Playing around with Keras to create a fashion image classifier


Those who shop for fashion online know the frustration of searching and trawling through multiple sites looking for something in particular, and when you finally do find it, it’s out of stock in your size, and you must start all over again.

I dream of one day selling my search plug-in to Google to find and curate clothing from online sites that are in stock, are the right size, are in my budget, and all the other factors that I’m searching for.

To enable this, I would build a tool that uses search terms, and/or an image or a description of the item and it will search the web for me. 

This project is a prototype to see how one would go about doing this, and whether machine learning makes it at all feasible.

Focusing on the image recognition aspect of the problem, I have built my own fashion data set from searching the internet and built and tuned machine learning models (convolutional neural networks (CNNs)) to see which works best for finding the images I am searching for.

For my code, please go to my github


My proposal comes about from a desire to solve a personal pain point, as I am a prolific online shopper. I’ve recently been encouraged by Google’s own product development for Google Search. Whenever people perform searches regularly, Google eventually brings out a specific tool for each kind of search, such as directions in Google Maps, and more recently, the ability to search airlines and book flights and hotels. I hope that this enhanced Fashion Search tool is just around the corner, but in the meantime, I will build my own.


The research question for this paper is “what is the best performing Machine Learning solution to accurately classify fashion images?”

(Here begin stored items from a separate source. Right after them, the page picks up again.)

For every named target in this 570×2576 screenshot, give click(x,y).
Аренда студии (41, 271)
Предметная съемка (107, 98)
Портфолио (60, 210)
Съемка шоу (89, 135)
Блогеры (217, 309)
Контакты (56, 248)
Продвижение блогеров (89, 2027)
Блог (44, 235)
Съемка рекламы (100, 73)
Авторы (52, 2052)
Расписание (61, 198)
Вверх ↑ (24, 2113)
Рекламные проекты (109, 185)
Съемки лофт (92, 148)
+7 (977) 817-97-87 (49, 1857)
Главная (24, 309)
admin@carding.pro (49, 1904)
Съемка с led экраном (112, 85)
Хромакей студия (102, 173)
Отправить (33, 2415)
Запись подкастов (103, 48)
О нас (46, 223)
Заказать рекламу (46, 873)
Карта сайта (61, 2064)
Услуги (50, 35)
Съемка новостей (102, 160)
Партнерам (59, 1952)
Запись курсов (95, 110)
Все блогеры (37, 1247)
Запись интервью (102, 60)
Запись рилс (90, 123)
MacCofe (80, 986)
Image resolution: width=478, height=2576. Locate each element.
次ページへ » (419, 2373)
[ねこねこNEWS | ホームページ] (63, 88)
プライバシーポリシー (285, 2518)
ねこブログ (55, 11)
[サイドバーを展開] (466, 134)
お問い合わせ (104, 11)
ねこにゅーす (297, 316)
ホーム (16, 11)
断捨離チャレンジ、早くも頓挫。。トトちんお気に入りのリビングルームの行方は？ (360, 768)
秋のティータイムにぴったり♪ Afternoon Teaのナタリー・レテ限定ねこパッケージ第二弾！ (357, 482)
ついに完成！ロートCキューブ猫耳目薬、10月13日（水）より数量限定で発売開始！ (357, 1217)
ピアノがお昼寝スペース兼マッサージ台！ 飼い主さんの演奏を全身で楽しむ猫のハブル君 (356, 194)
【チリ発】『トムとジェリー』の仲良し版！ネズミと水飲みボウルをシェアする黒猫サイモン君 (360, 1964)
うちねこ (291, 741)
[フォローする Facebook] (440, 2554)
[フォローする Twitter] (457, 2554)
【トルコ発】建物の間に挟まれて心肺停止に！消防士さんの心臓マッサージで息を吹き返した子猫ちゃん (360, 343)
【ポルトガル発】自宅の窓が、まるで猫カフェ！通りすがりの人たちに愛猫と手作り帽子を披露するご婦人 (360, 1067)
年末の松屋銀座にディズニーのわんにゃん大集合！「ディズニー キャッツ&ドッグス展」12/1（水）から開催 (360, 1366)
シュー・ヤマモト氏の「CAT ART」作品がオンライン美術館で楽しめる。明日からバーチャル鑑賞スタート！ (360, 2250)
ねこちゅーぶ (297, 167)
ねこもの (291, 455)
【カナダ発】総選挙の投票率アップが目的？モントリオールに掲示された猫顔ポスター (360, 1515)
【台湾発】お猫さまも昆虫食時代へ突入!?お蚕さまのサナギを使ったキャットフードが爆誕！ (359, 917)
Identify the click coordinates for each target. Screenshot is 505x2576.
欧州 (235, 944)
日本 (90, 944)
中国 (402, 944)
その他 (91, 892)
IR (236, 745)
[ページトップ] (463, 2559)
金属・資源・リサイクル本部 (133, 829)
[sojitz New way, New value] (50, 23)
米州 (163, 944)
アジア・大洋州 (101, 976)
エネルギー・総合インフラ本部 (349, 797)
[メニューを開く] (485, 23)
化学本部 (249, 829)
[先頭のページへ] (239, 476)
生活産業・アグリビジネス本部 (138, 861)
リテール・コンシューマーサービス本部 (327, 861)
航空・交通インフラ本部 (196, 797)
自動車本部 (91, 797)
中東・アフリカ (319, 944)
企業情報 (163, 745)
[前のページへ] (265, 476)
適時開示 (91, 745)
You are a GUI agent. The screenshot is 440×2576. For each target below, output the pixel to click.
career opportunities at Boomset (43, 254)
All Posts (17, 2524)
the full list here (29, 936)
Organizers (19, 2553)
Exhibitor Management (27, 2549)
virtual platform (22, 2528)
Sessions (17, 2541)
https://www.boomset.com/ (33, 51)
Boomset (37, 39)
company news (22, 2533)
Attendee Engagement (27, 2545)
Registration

The two primary deliverables of this project are:

  • Creation of a labelled data set for use in my model,
  • An evaluation of machine learning and deep learning models for Fashion Image classification,

Being a team of one, my instructions for this project as outlined in class by Professor Muslea is to apply 3-5 machine learning algorithm to my dataset, and then experiment to improve the out-of-the-box results.


Due to the availability of online tutorials and documentation, I chose to use Keras with a Tensorflow back end, using Python language to build my data set and models.

The midterm objective was to build the initial small data set and train and evaluate two machine learning models end to end, which I accomplished, and whose methodology and results will be outlined below and in Section V.

The objective of the final paper was to expand the data set to ten classes like Fashion MNIST [1], develop more models, and improve the accuracy of the models, with the benchmark for performance being estimated human accuracy of 95%. Since the initial plan, I decided rather than spend time on routine work such as expanding my dataset to 10 classes, I have instead focused on transfer learning: fine tuning the VGG16 [2] model and the deeper CNN Resnet50[3] to gain practical experience engineering deep learning models.

A.    Dataset

1)    Creation of the dataset

The creator of Keras, Francois Chollet [4] outlined in the Keras blog an image classification CNN with over 94% accuracy on as little as 1000 images per class. Therefore, my objective was to obtain a minimum of 1000 images per class for my data set.

Initially, I scraped 100 images for each of three classes: Dresses, Pullovers and Shirts.

Unfortunately, the current method I am using has a limit of 100 images [5] per search term.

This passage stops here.